If that response doesn’t make any sense to you, you’re not the only one. Word salad is never filling, but for some reason, Steichen continues to serve it when pressed on the most important position within the franchise. It’s notable, by the way, that Richardson must constantly, and often candidly, answer for his failures when Steichen, who made him one of the youngest starting QBs in the NFL, chooses to deflect.

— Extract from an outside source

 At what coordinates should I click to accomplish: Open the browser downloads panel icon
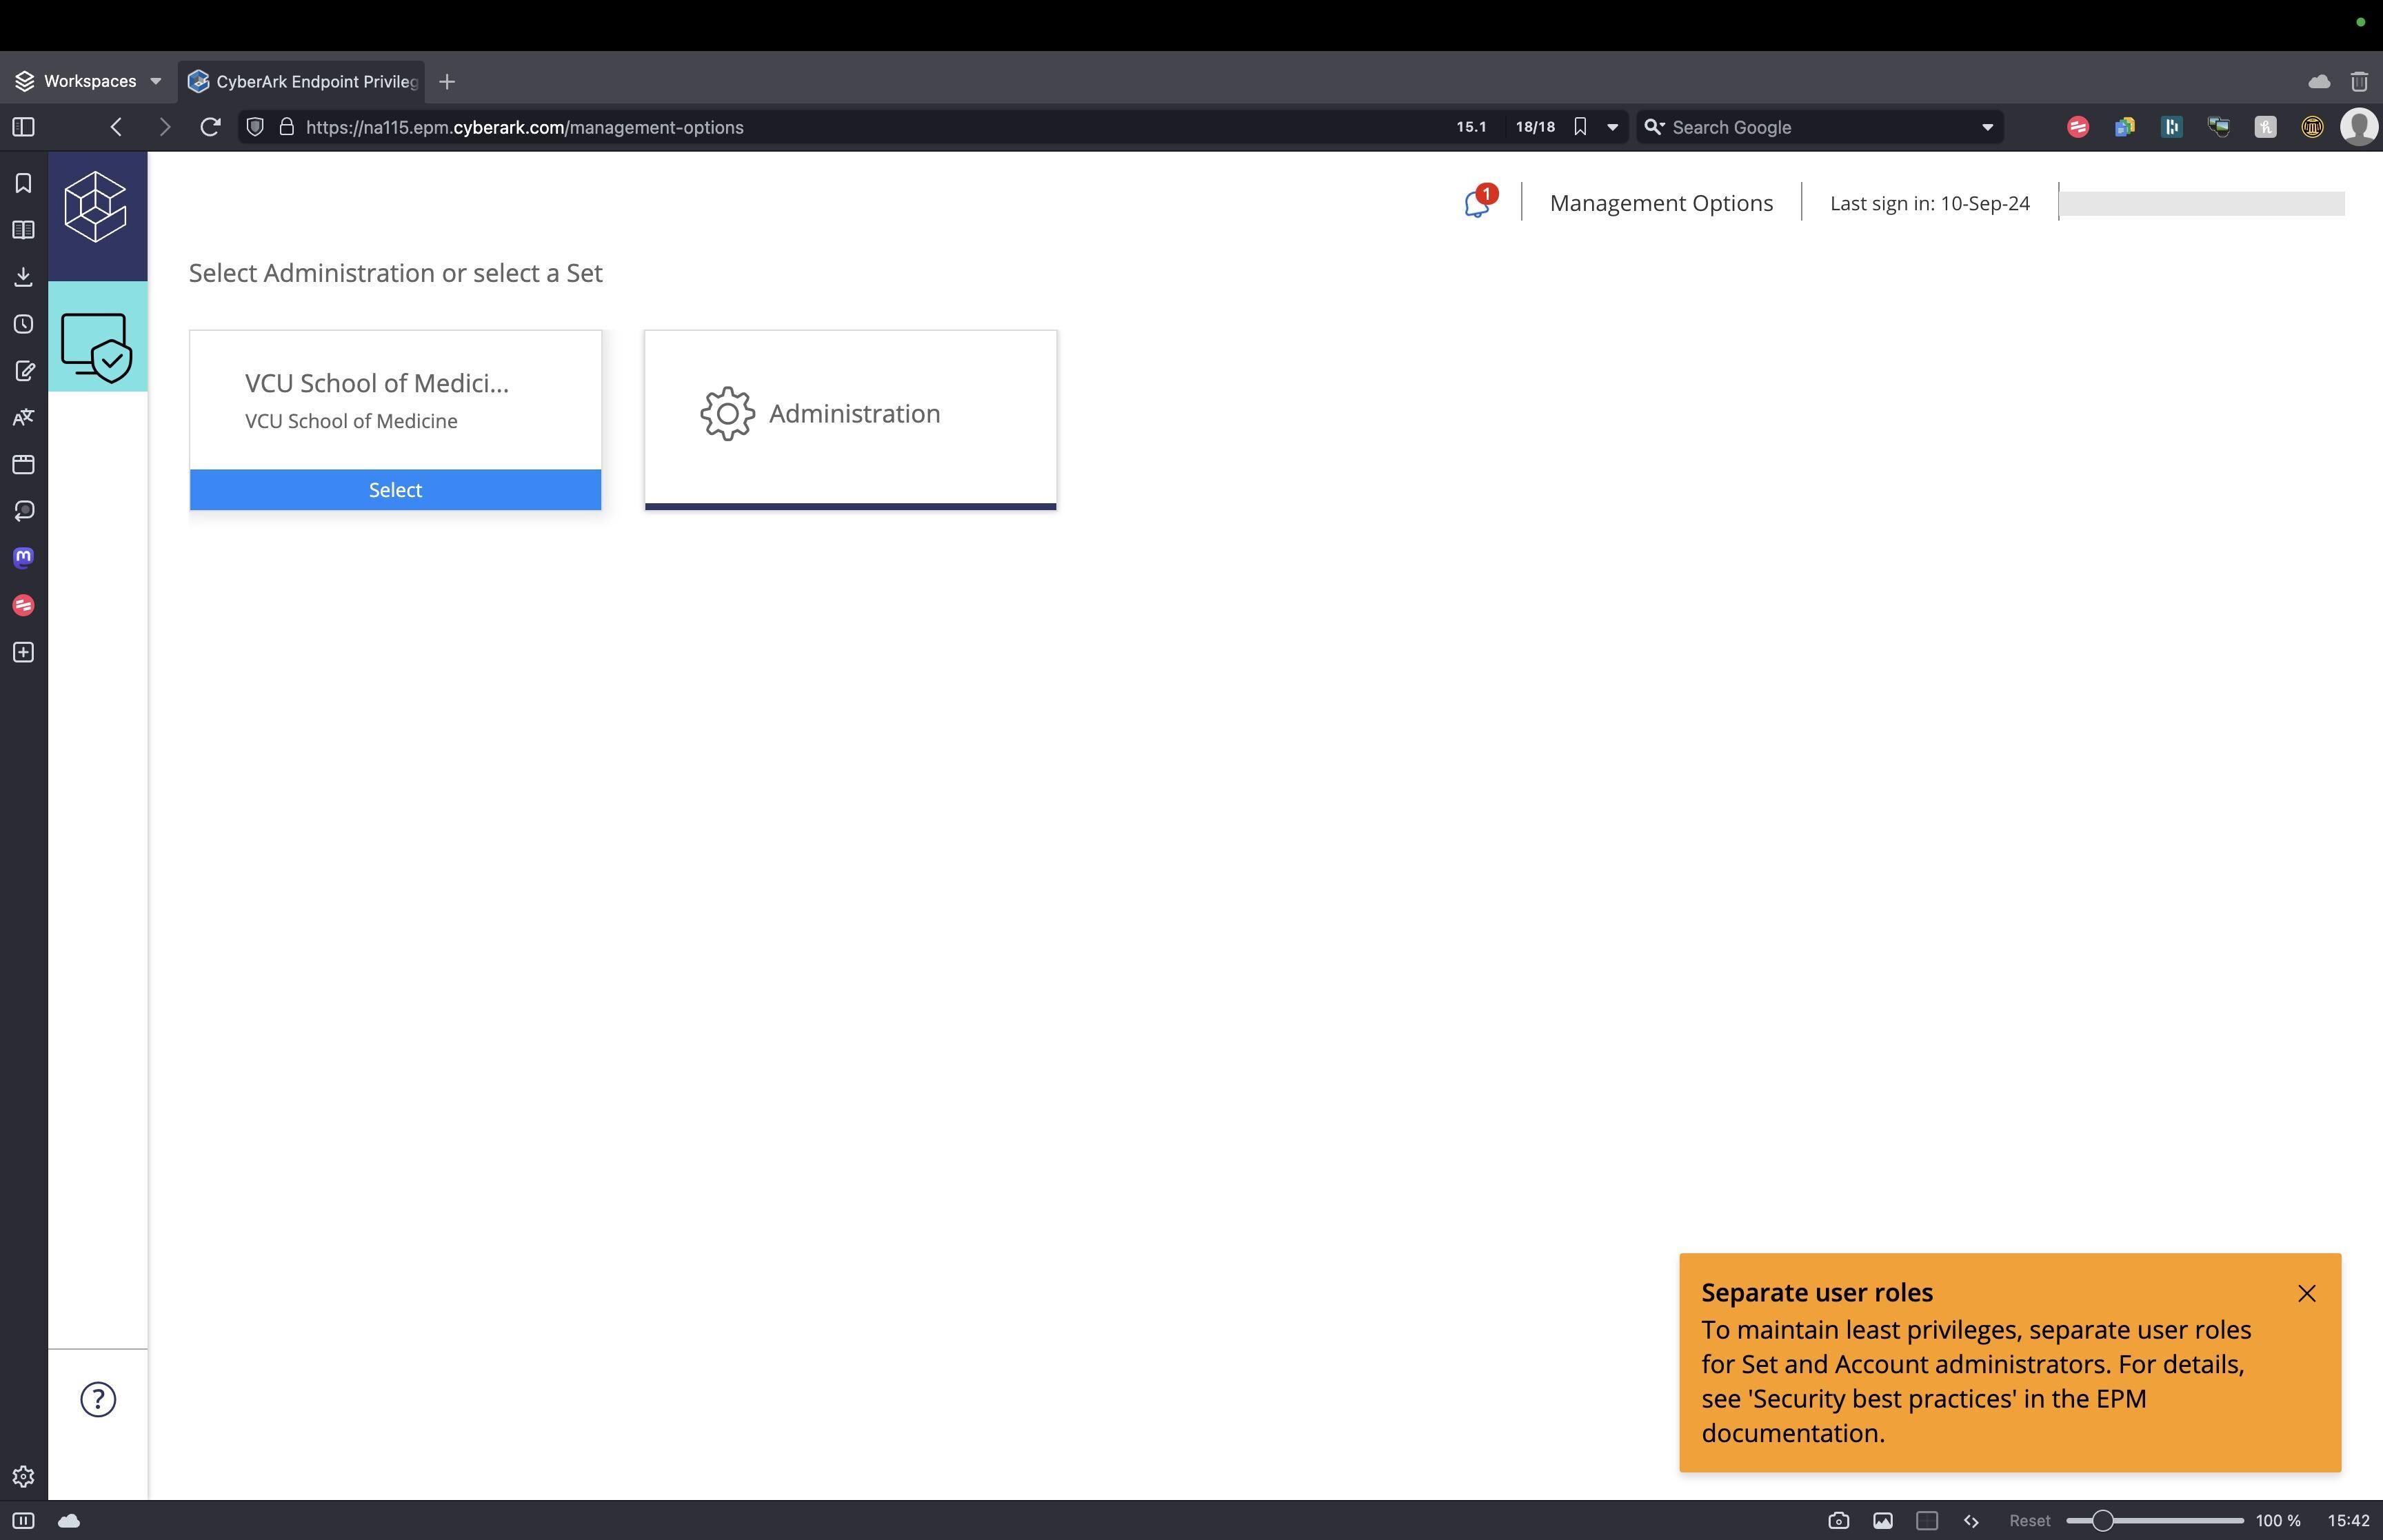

But then, this is the same coach who, last year, said Richardson was “really sore” before he was ruled out of a must-win road game against the New York Giants because of back and foot injuries. Richardson was publicly shamed for not toughening up and making himself available for his team’s playoff hopes, only for the quarterback to reveal days later that he could “barely even walk” due to severe back spasms. That’s a lot different from “really sore,” right?

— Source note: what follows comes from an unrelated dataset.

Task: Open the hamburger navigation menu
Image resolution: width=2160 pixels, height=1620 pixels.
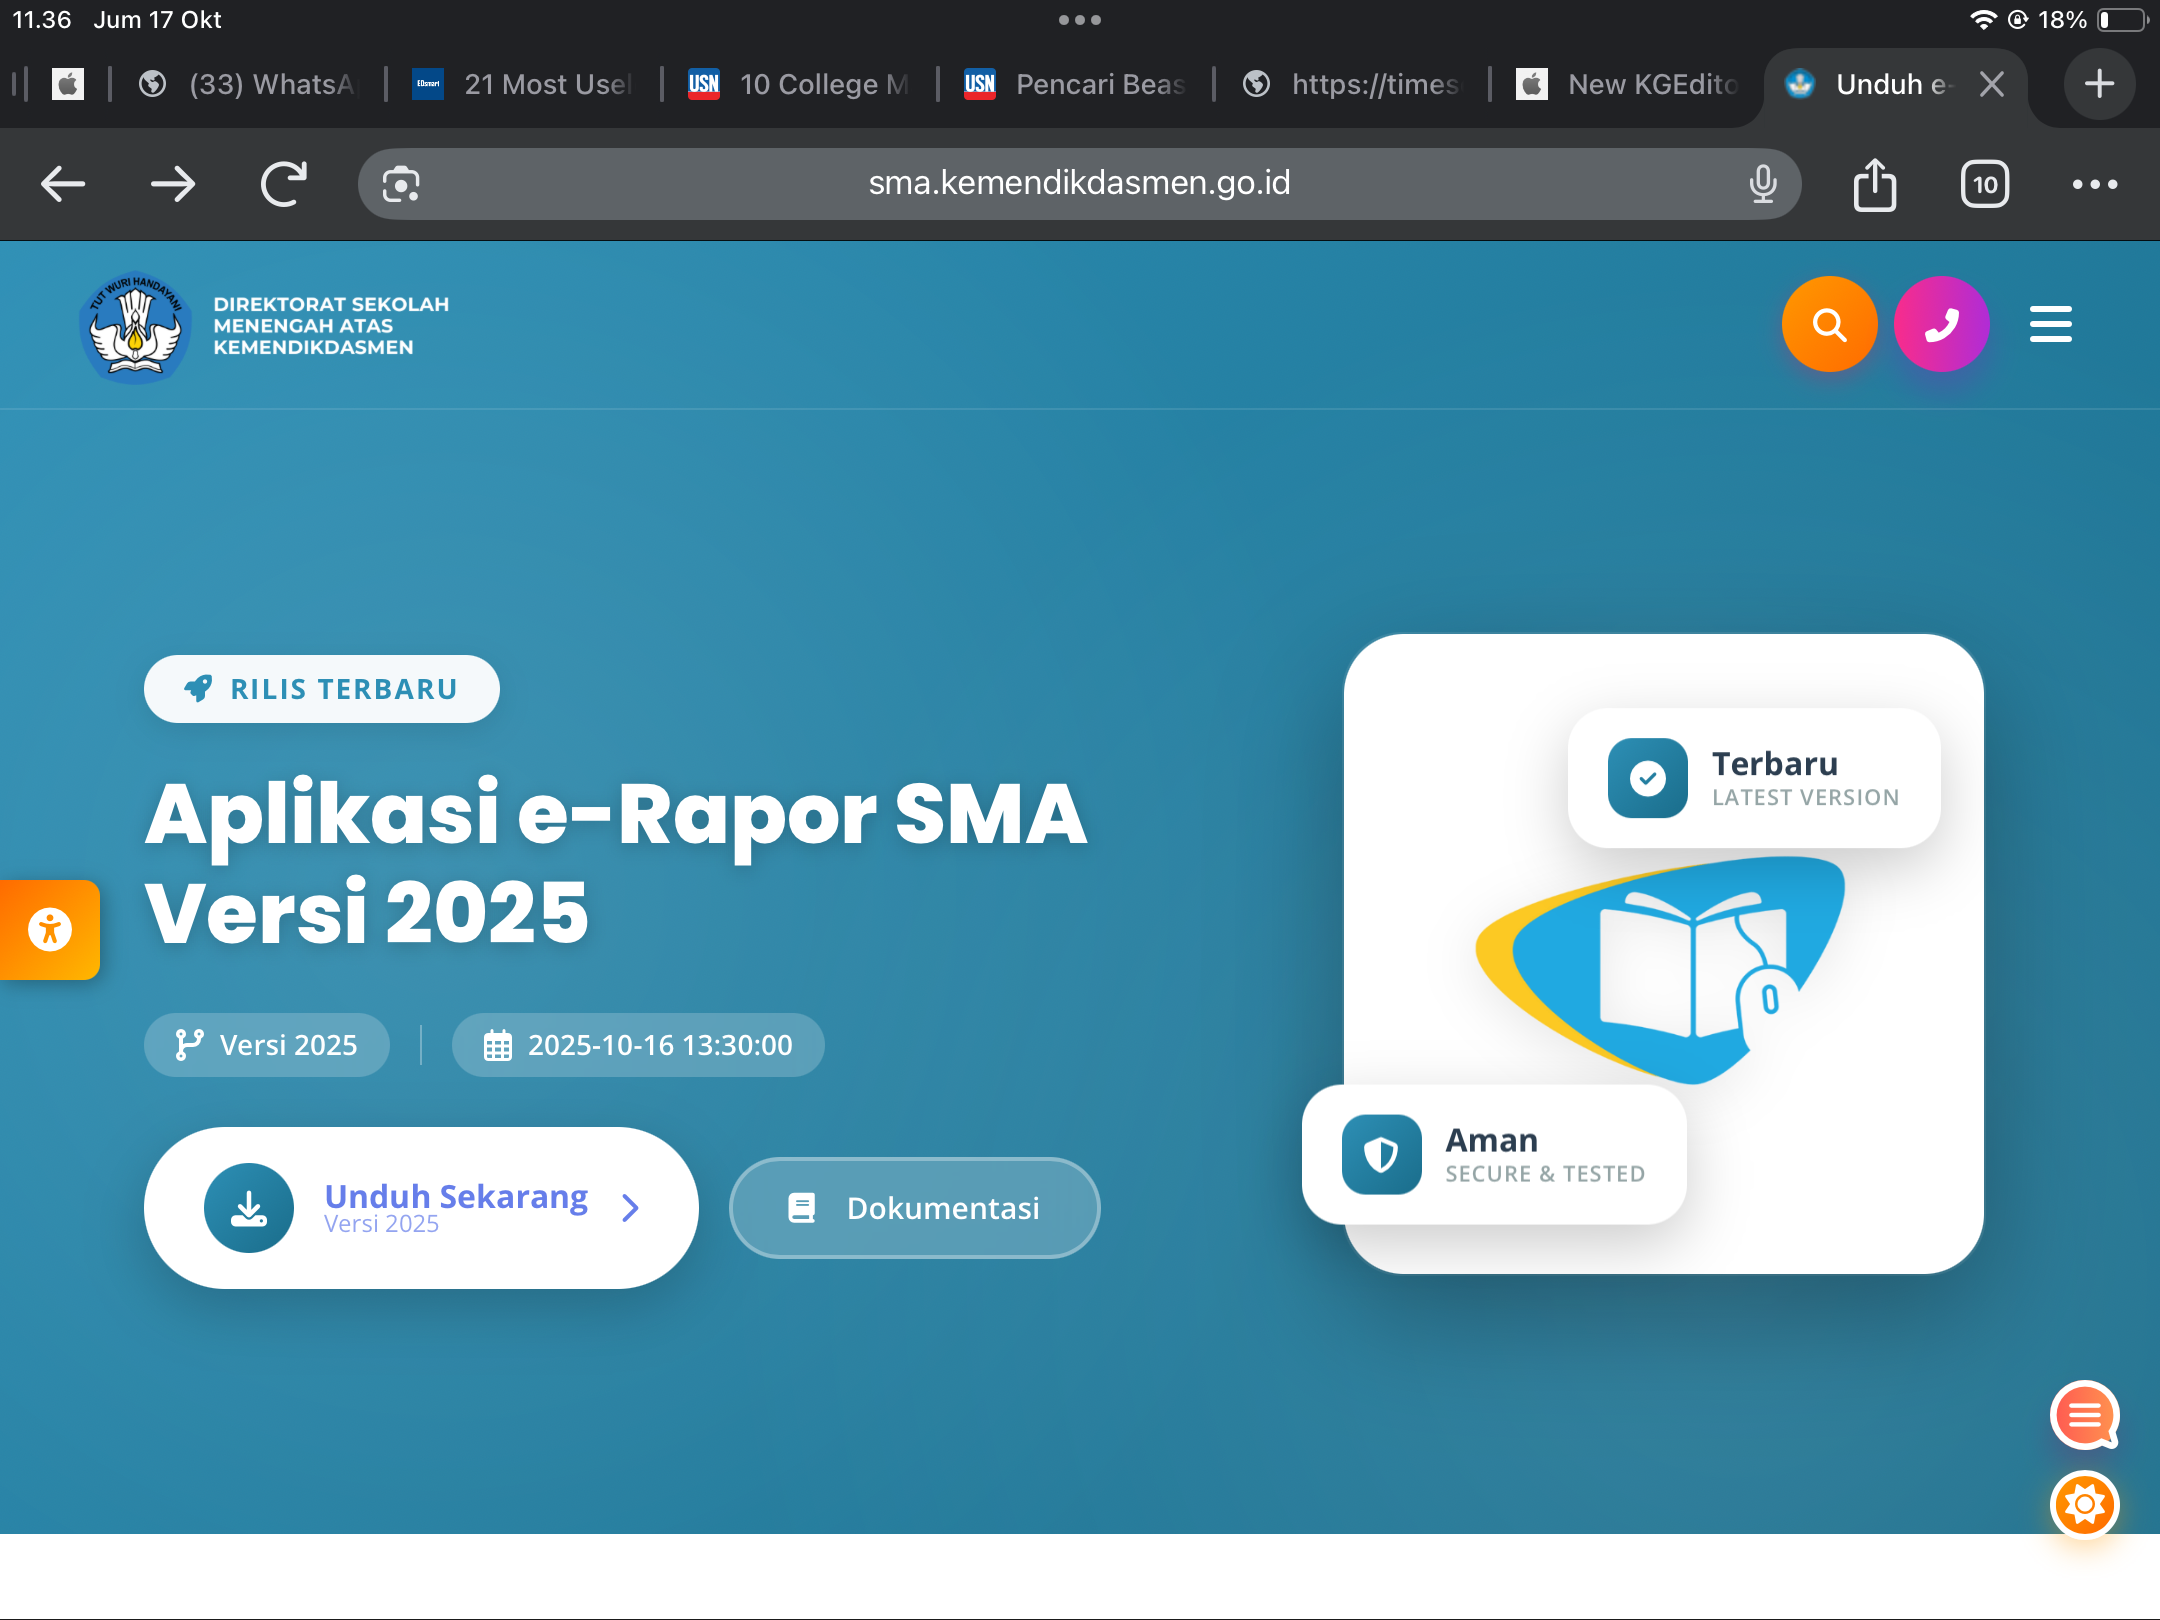Action: [x=2051, y=324]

Steichen is also the same coach who said (1) “I can’t predict the future,” when asked if Richardson would ever start again after his first benching; (2) Flacco “will be our guy going forward” through the end of the 2024 season; and (3) finally, after benching Flacco and reversing course, Richardson is “going to be our franchise quarterback” when he put Richardson back in the lineup. The time between those three widely different statements? A grand total of 14 days.

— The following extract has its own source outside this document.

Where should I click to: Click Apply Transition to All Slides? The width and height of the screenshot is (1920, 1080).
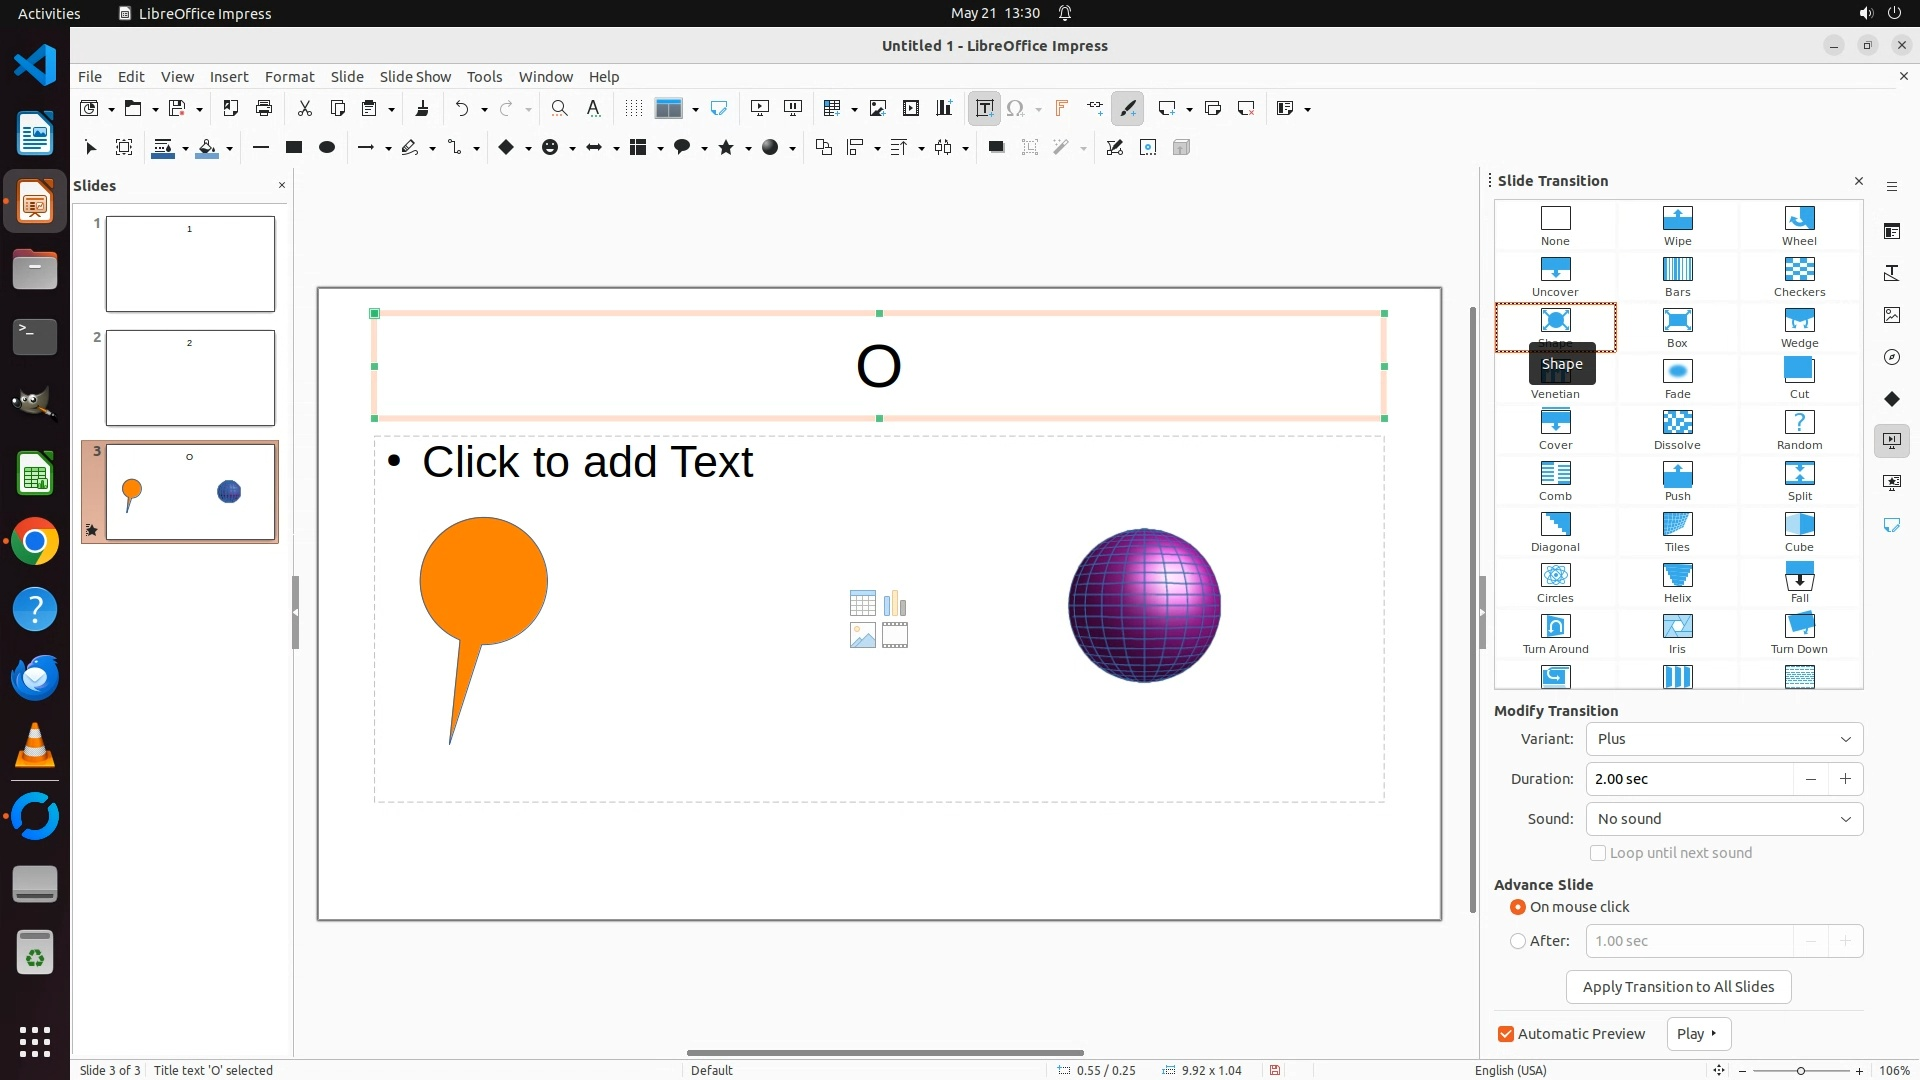(x=1678, y=987)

“I think whoever’s out there gives us the best chance to win,” Steichen said after re-announcing Richardson as QB1 in November 2024. “I’m going to give strength to every player on our football team — that whoever’s out there is going to give us the best chance.”
Aside from Steichen, the person who works most closely with Richardson is Colts QBs coach Cam Turner. His job, as Turner explained, is geared toward the “day-to-day development” of the quarterbacks. So why, under Turner’s tutelage, hasn’t Richardson developed? Or, at least, why hasn’t he developed enough to beat out Jones, who was jettisoned from New York just two years after leading the Giants to the playoffs?
“I feel like I’ve tried everything I can do, and I feel like he’s giving great effort in that aspect, too,” Turner said. “I don’t think, either way, it’s one or the other (at fault). I just think right now the consistency is not where we wanted to be.”
There’s some irony in the Colts asking Richardson to be consistent when they haven’t been consistent themselves. He’s raw and needs reps, they said. That’s why he needs to start. No, actually, he’s too naive and must learn to be a pro, they said. That’s why he must sit.
Start. Sit. Start. Sit.
No wonder Richardson’s agent told ESPN he doesn’t feel like he can “trust” the Colts.
Now that Richardson’s back on the bench, the question is: Will that trust ever be restored?
The Colts seem to have punted on Richardson’s development — they opted against playing him in the preseason finale because Steichen doesn’t want to “risk” the backup — for one all-or-nothing season of Jones. Again, that decision is understandable for a regime that might be on the hot seat and doesn’t believe it can win with Richardson. Jones, in just five months, has already built a strong reputation for being a hard worker in Indianapolis. But as we saw for most of his six-year tenure with the Giants, it will take a lot more than early-morning arrivals at the team facility for the 2019 No. 6 pick to revive his career.
Jones has scored 85 touchdowns and committed 73 turnovers in 70 NFL games. His lackluster resume suggests he will need a lot of direction to play winning football again. For the Colts’ sake, they’d better have a clearer map for Jones than they did for Richardson; otherwise, this QB swap could lead to another dead end.